- [THE TASK]
Return, word for word, the lines of the listing below from the one with "The width and height of the screenshot is (1136, 746)." through the one with "This screenshot has height=718, width=1200.", and no other lines.

- [TASK INPUT]

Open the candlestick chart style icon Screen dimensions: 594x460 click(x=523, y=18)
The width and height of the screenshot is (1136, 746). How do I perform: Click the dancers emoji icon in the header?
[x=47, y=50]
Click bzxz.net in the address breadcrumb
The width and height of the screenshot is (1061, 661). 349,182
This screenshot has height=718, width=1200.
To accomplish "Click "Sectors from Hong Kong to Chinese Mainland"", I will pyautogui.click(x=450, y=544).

--

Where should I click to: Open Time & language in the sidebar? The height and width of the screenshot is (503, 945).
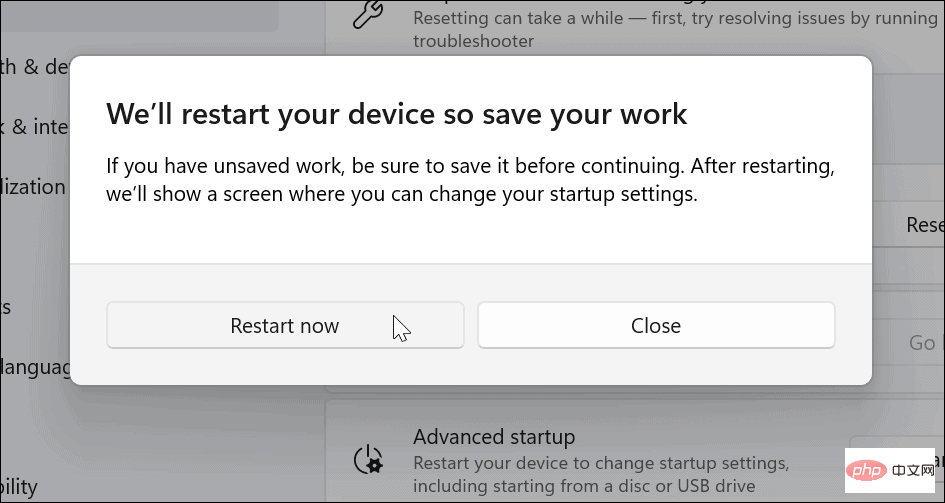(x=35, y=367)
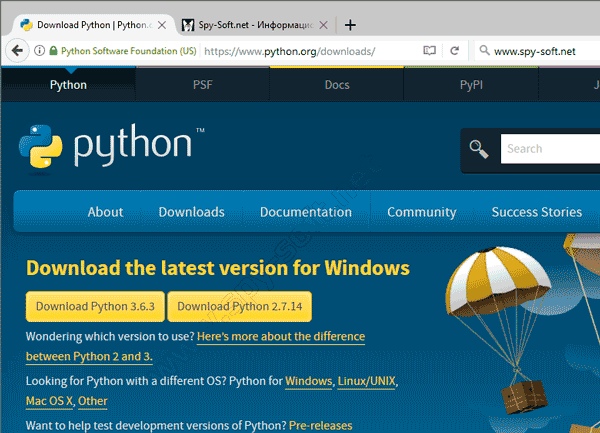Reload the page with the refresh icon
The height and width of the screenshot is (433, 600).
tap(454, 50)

- [ANSWER AREA]
The width and height of the screenshot is (1136, 746). How do I perform: Click the dancers emoji icon in the header?
[x=47, y=50]
Click bzxz.net in the address breadcrumb
The width and height of the screenshot is (1061, 661). 349,182
This screenshot has height=718, width=1200.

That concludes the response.